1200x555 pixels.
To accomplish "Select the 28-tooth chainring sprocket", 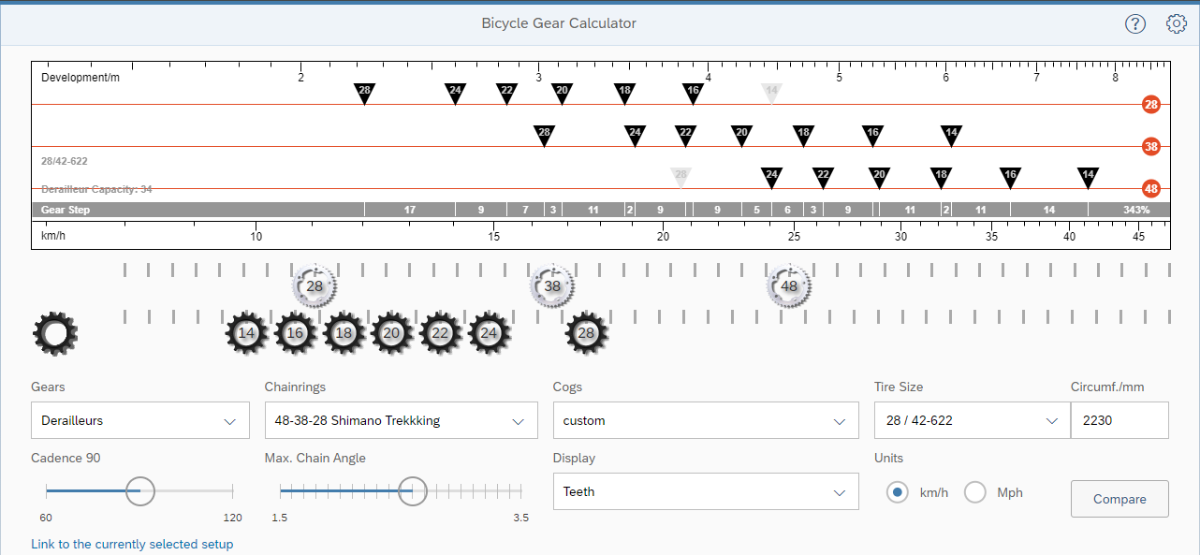I will click(x=315, y=287).
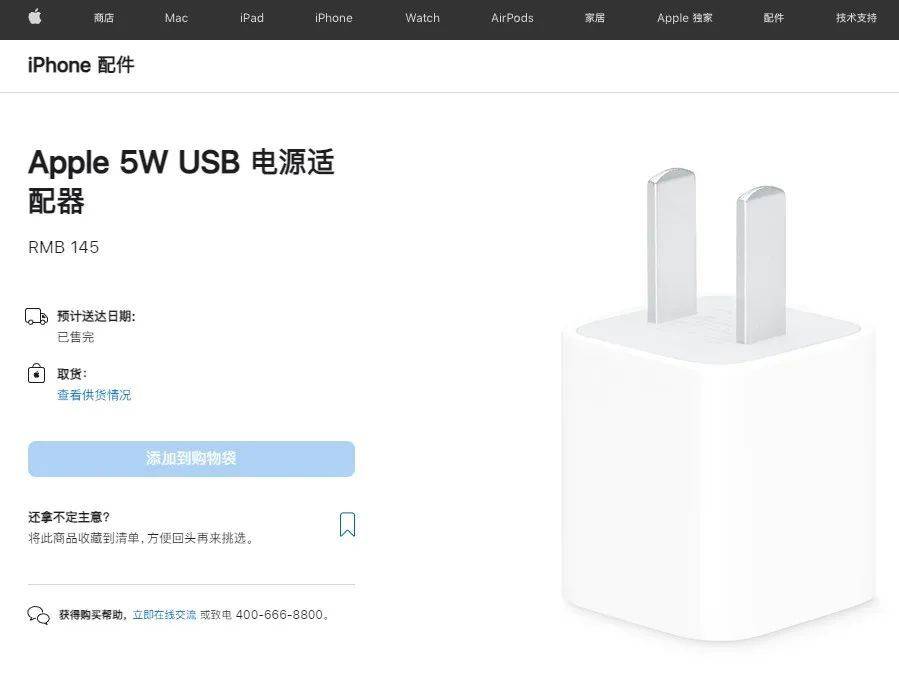899x689 pixels.
Task: Open AirPods in the navigation bar
Action: (x=512, y=18)
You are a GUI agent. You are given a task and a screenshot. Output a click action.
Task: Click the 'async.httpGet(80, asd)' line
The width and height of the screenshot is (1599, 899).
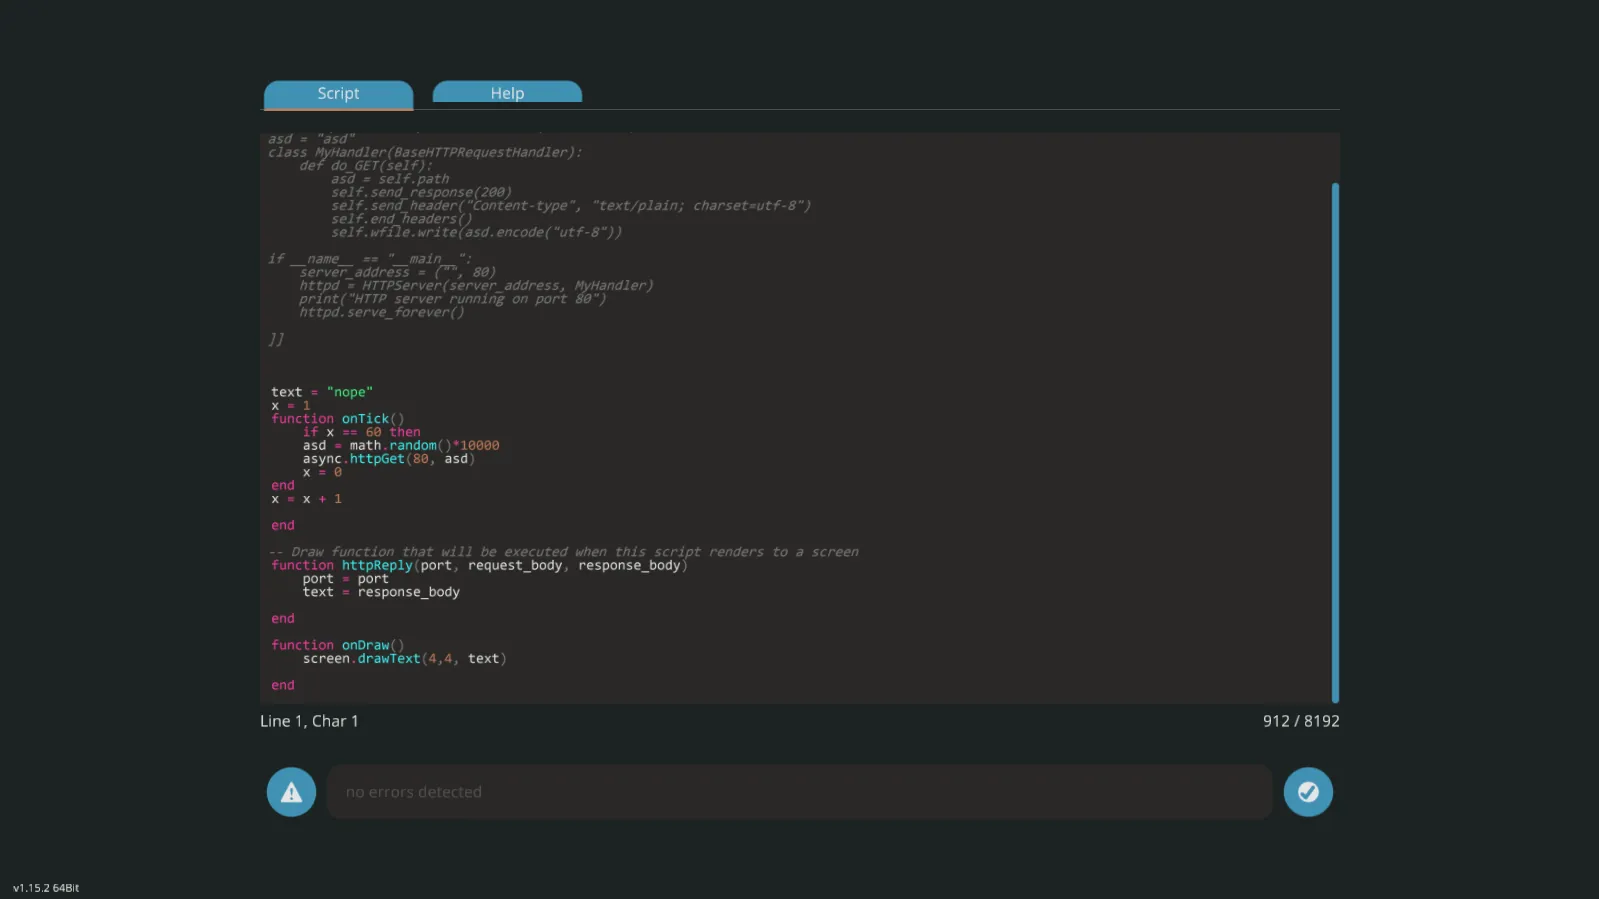pyautogui.click(x=389, y=459)

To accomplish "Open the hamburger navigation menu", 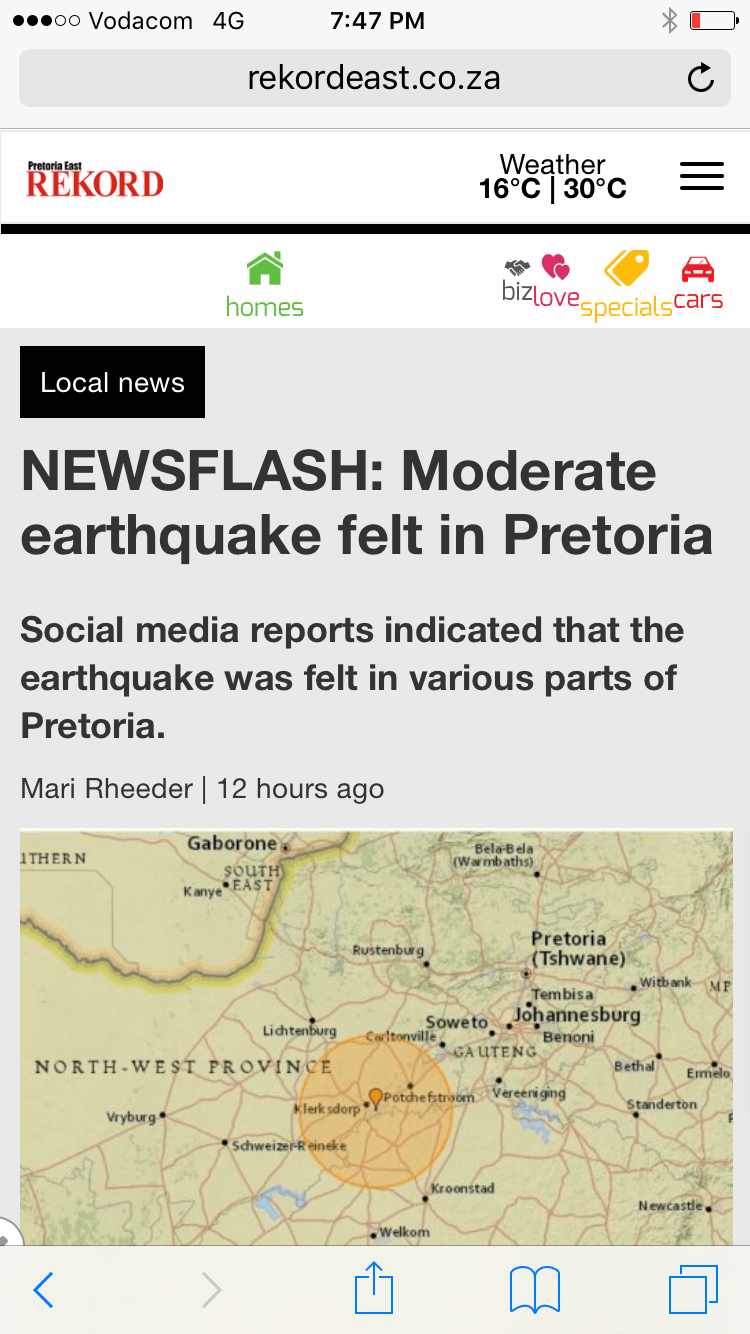I will [701, 176].
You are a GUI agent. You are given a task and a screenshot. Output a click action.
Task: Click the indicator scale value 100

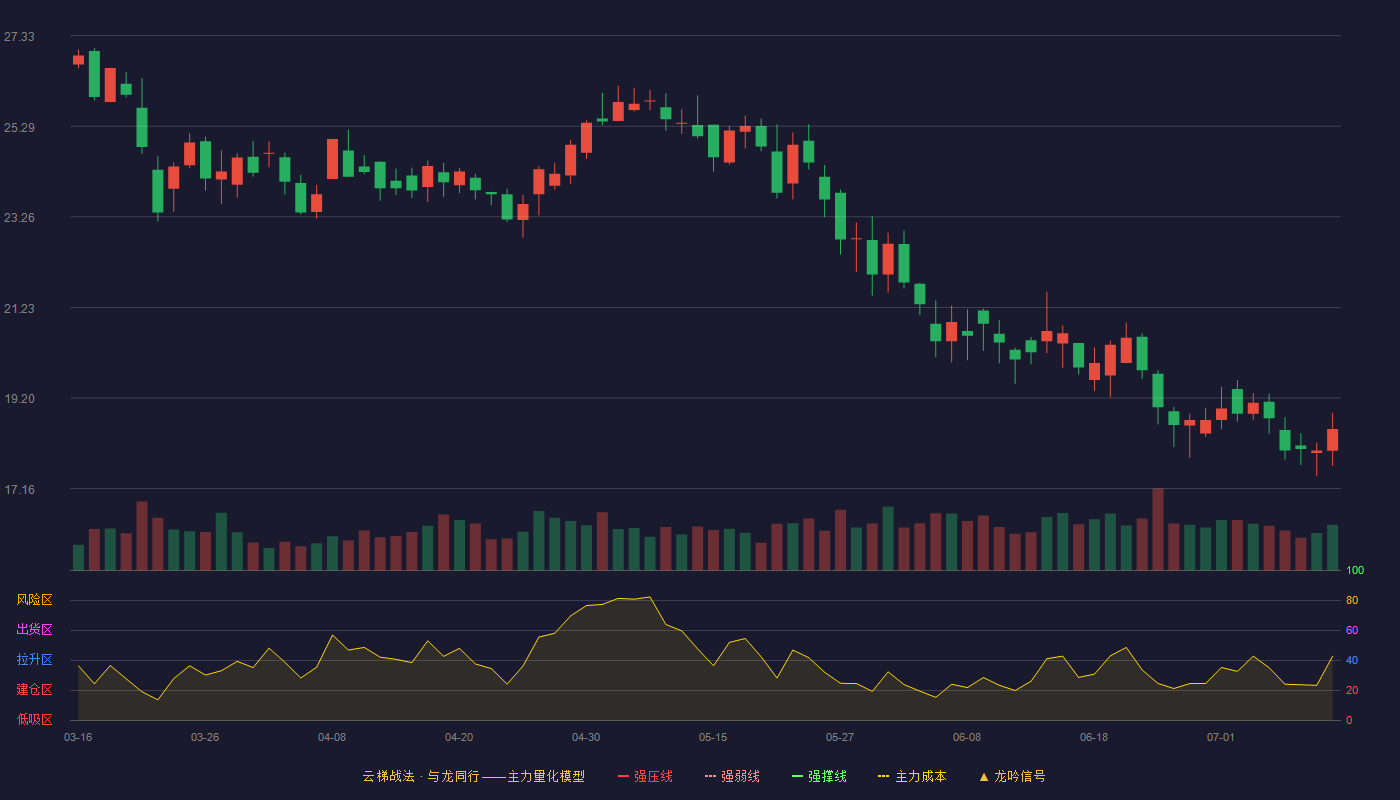(x=1355, y=571)
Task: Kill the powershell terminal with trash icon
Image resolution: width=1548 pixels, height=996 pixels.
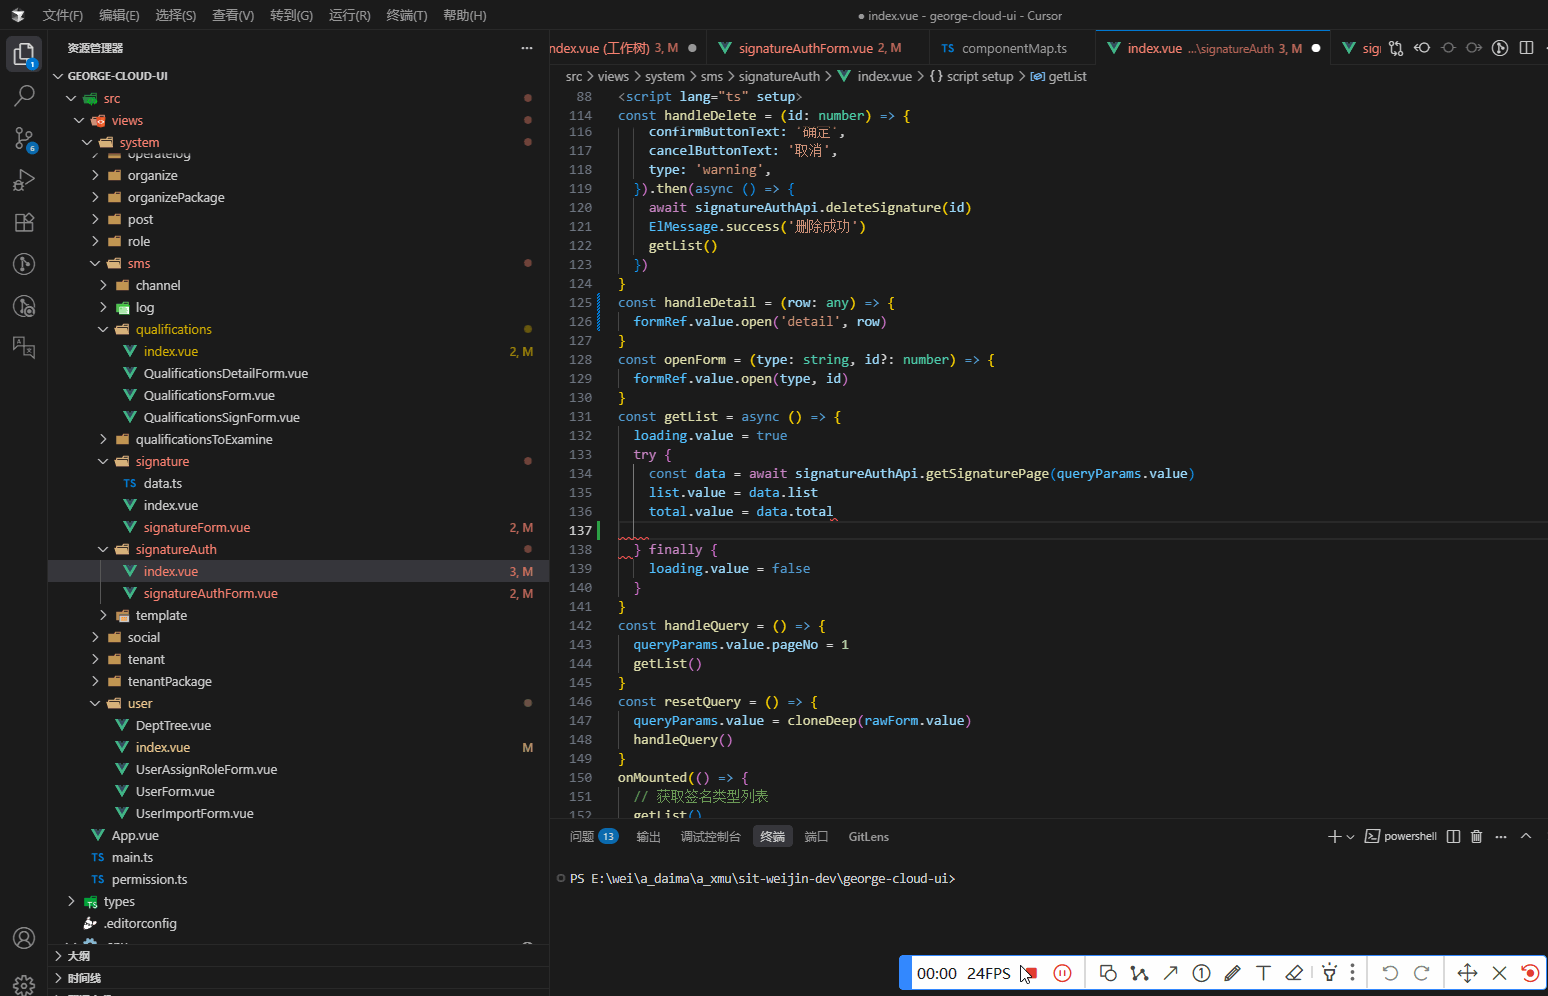Action: tap(1476, 837)
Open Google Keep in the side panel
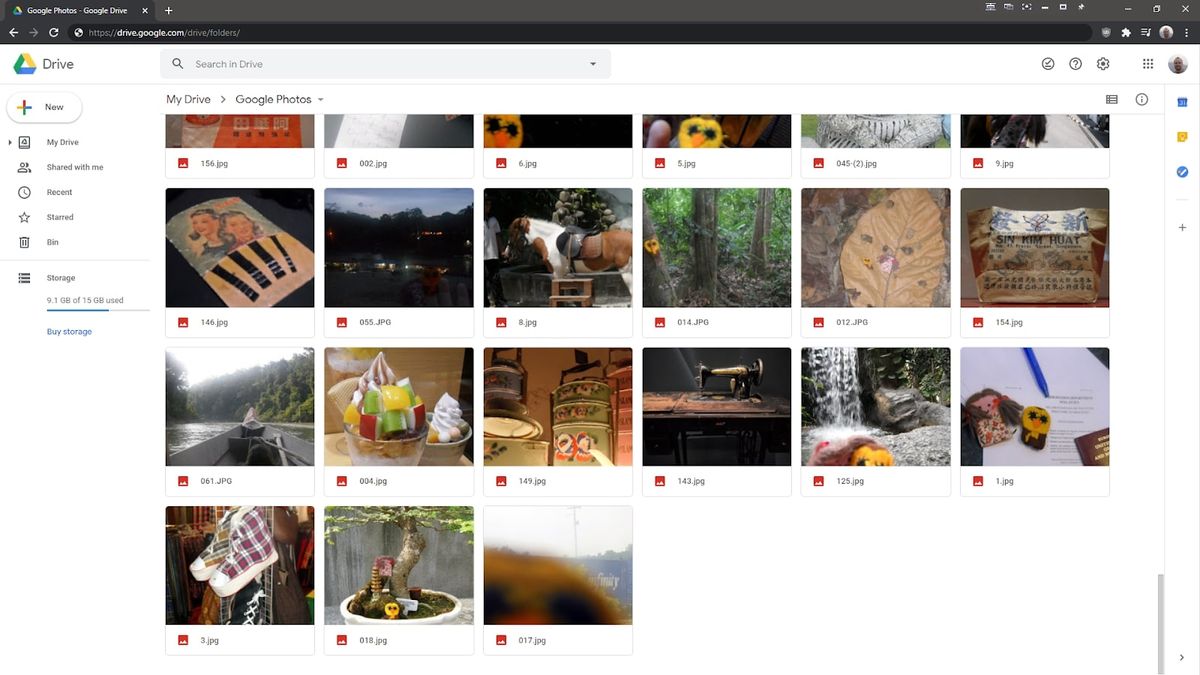 [x=1182, y=136]
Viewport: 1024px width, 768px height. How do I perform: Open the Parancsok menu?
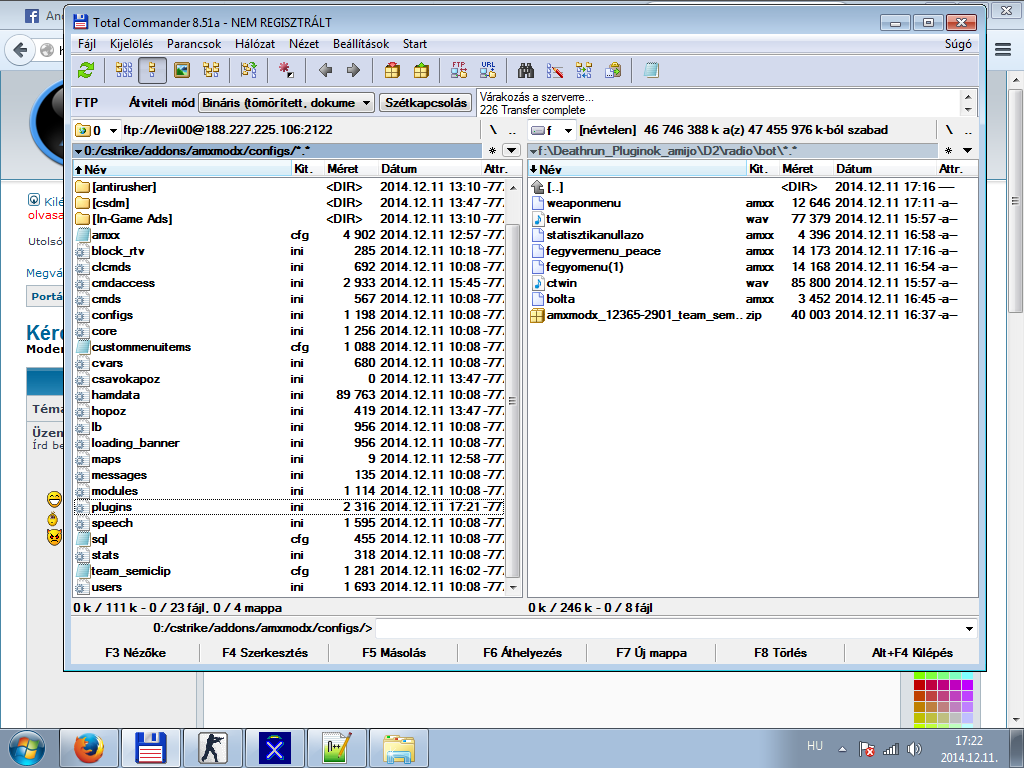click(194, 44)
------------------------------------------------------------------------
Copy out exactly the lines from the one with "Viewport: 1024px width, 768px" through the end of the listing, both ends included, omitting any picture.

Viewport: 1024px width, 768px height. How do I perform: Open the Parancsok menu?
click(194, 44)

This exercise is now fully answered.